Text provided:

The clearest public window into the model is probably not the Platinum Card itself. It is Amex Offers.

Amex’s merchant-facing materials describe Offers as a targeted, measurable marketing platform. The merchant receives reporting on redemption behavior, average transaction size, customer characteristics, and campaign ROI.

This is not traditional couponing. It is card-linked performance marketing. Amex even publishes case studies showing strong ROI metrics along with new customer acquisition and spending lift.

Embedded Platinum benefits are not identical products, but the underlying commercial logic appears related.

Amex controls access to a large base of affluent, high-spending customers. Merchants want access to that base. Amex can steer spending behavior. Amex can measure results. That measurement matters because Amex operates a much more closed-loop model than traditional network structures.

The analogy to Amex Offers may be even more pointed given that the Saks credit is expected to be replaced by “new and exclusive Amex Offers for Platinum Card Members at top retailers and brands” from July 1, 2026, according to NerdWallet. At the time of writing, however, American Express has not released further details.

Why the Saks Credit Likely Made Economic Sense

Merchants may see a Platinum credit less as a discount and more as customer acquisition.

Take the old Saks credit as a simple framework example.

The consumer framing is familiar: Platinum cardholder receives a $50 Saks benefit.

But from the merchant side, the relevant question is not “Did we give away $50?” It is “What customer behavior did the campaign create?”

Very few people spend exactly $50. They spend $82. Or $117. Or $164. The credit changes the purchase decision.

A customer who was not planning to visit Saks suddenly opens the app because part of the purchase is effectively prepaid.

Illustrative Model

Assumption

Base Case

Eligible accounts

1,000,000

Utilization

50%

Redeemers

500,000

Average purchase

$110

Gross merchandise margin

55%

Gross profit per order

~$61

This is not a Saks forecast. It is a constructed thought experiment:

The model changes if the merchant is not thinking simply of subsidizing a purchase but is instead acquiring a customer. A retailer that helps fund a one-time purchase may lose money on that transaction. A retailer that acquires a customer who returns several times over the following years may not.

Merchant economics improve further if the campaign generates repeat purchases, app adoption, email capture, new-to-brand customers, or durable customer lifetime value.

At that point, the benefit begins to resemble a customer-acquisition program aimed at affluent consumers rather than a simple retail discount.

That distinction matters because Platinum cardholders are not generic retail traffic. Amex repeatedly emphasizes how unusually valuable this segment is: its Consumer and Business Platinum franchises represented roughly $530 billion of annual spend globally, with cardholders spending approximately three times more annually than average card spend on other networks.

Looking back, it may have helped at the margins, even if it wasn’t enough to change Saks’ broader trajectory.

The Lululemon Credit Shows Why Structure Matters

Quarterly credits create repeated opportunities to bring customers back into a merchant’s stores, app, or website.

The Lululemon benefit arguably illustrates the model even more clearly. Unlike Saks, Lululemon is a premium lifestyle company with strong demographic overlap with the Platinum customer base.

For Amex, Lululemon reinforces the card’s lifestyle positioning. For Lululemon, the benefit creates repeated shopping prompts aimed at affluent consumers.

Dataset extract:
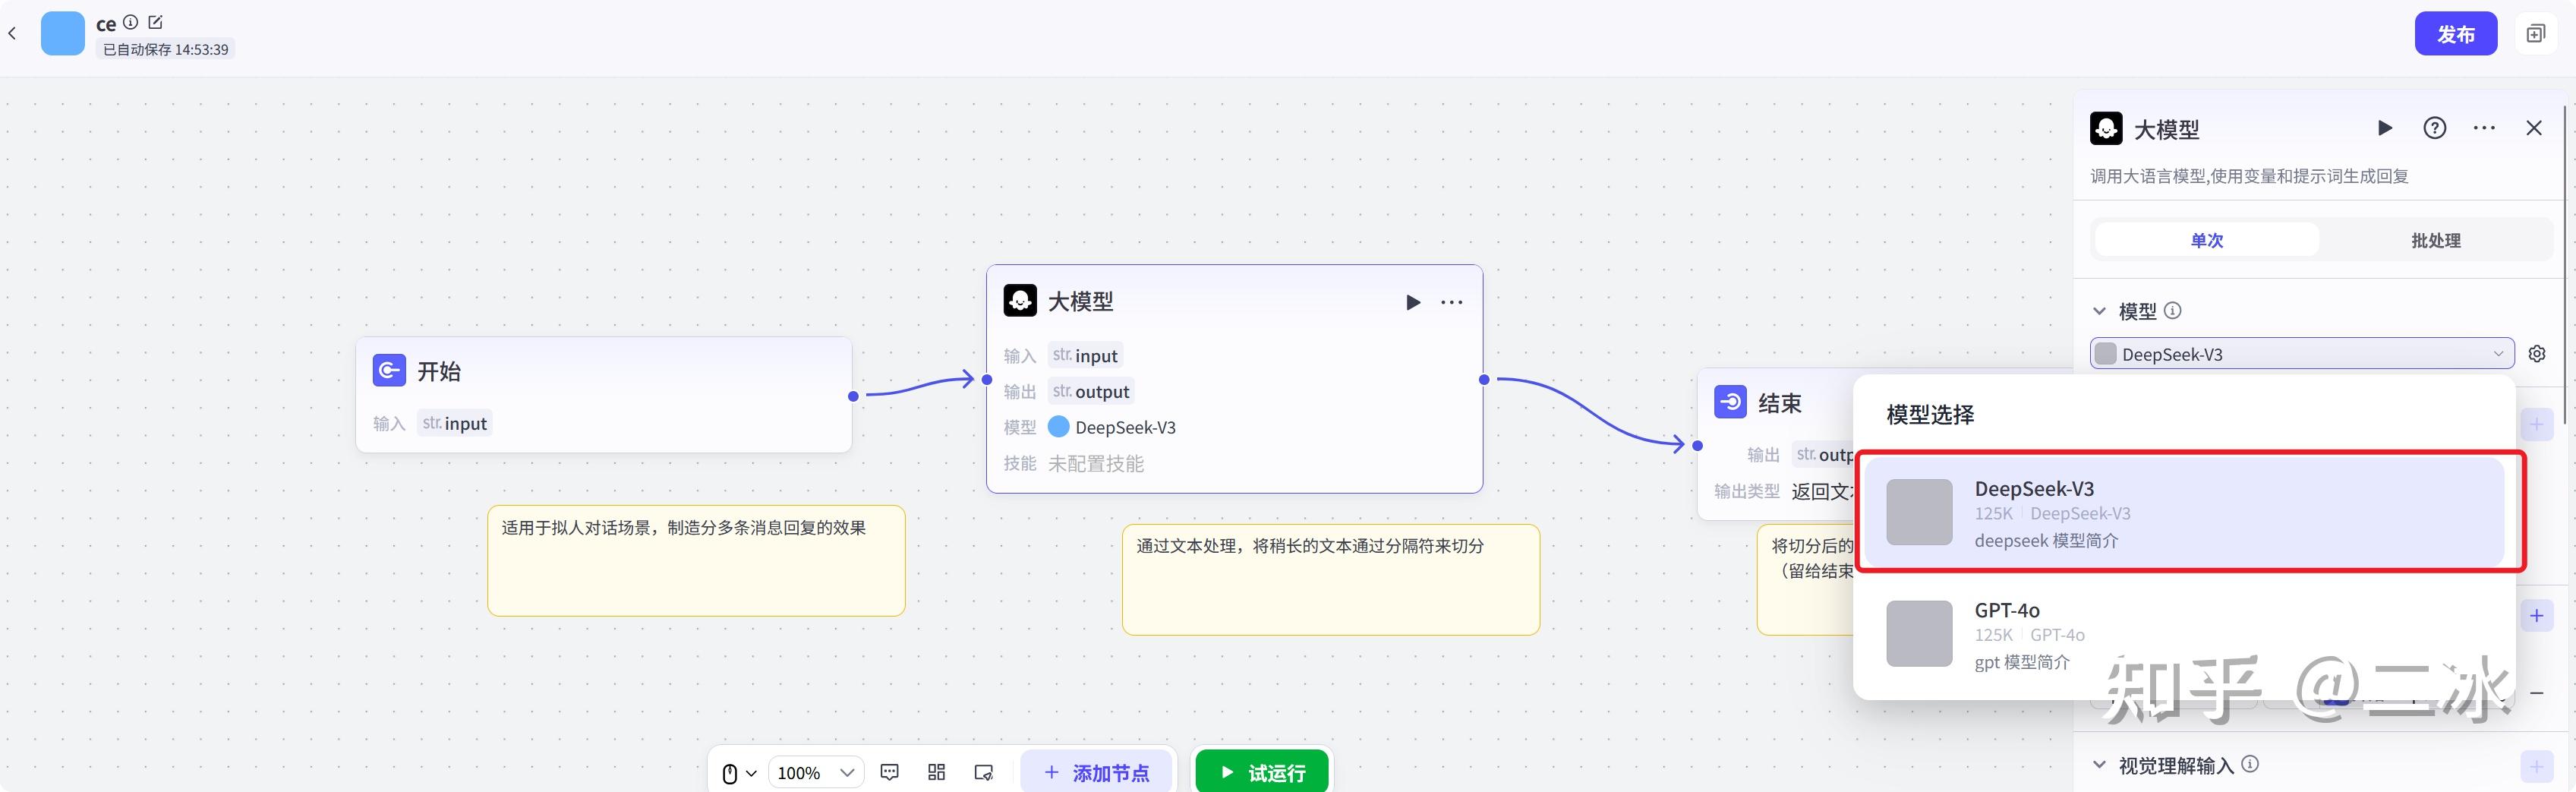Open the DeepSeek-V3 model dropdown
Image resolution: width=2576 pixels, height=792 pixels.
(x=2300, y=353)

Exercise instructions:
a) According to the Amex article, roughly how much annual spend did the Consumer and Business Platinum franchises represent globally?
b) Return the passage of the Amex article between "Merchant economics improve" and "simple retail discount.", inclusive, copied word for word.

Responses per task:
a) Roughly $530 billion.

b)
Merchant economics improve further if the campaign generates repeat purchases, app adoption, email capture, new-to-brand customers, or durable customer lifetime value.

At that point, the benefit begins to resemble a customer-acquisition program aimed at affluent consumers rather than a simple retail discount.